EXTRACTED DATA START

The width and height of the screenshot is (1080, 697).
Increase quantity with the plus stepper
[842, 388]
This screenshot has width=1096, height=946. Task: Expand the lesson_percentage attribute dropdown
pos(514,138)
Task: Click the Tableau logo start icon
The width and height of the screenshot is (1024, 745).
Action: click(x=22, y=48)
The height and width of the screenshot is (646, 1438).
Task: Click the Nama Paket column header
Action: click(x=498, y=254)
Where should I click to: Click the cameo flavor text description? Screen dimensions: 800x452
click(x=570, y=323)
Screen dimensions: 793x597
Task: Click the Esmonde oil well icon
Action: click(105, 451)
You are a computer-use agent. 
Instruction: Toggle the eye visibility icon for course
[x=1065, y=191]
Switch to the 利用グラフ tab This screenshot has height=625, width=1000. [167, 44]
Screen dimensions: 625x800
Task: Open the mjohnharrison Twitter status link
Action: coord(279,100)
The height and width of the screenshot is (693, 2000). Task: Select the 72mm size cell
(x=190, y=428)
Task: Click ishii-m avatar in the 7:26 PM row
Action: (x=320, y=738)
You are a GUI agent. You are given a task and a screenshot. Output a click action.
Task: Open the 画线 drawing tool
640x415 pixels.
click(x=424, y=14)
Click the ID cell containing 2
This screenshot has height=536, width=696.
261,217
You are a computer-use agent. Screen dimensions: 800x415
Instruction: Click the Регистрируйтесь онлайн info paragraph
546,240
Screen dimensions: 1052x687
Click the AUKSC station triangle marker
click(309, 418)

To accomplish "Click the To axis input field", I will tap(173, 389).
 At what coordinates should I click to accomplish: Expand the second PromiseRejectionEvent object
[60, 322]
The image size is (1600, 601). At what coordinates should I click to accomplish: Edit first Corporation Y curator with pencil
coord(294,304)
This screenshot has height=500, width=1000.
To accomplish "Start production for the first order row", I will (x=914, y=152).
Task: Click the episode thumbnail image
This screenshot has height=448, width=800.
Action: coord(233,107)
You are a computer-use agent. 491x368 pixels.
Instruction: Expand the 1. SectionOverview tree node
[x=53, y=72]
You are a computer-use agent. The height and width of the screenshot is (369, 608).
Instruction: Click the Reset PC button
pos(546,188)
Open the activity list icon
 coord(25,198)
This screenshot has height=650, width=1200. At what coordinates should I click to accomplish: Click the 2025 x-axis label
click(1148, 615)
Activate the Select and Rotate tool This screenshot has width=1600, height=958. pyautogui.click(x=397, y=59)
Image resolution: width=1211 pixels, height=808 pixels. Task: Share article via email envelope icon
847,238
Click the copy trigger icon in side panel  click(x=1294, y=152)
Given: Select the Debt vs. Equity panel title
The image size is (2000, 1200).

EXTRACTED DATA END

[WHAT THE TASK ASKS]:
Both the line containing "This screenshot has height=650, width=1200." and the line containing "Activate the Select" belong in the answer. Print them and every line above that falls between them exactly, and no others.

[EXPECTED OUTPUT]:
This screenshot has height=650, width=1200. At what coordinates should I click to accomplish: Click the 2025 x-axis label
click(1148, 615)
Activate the Select and Rotate tool This screenshot has width=1600, height=958. pyautogui.click(x=397, y=59)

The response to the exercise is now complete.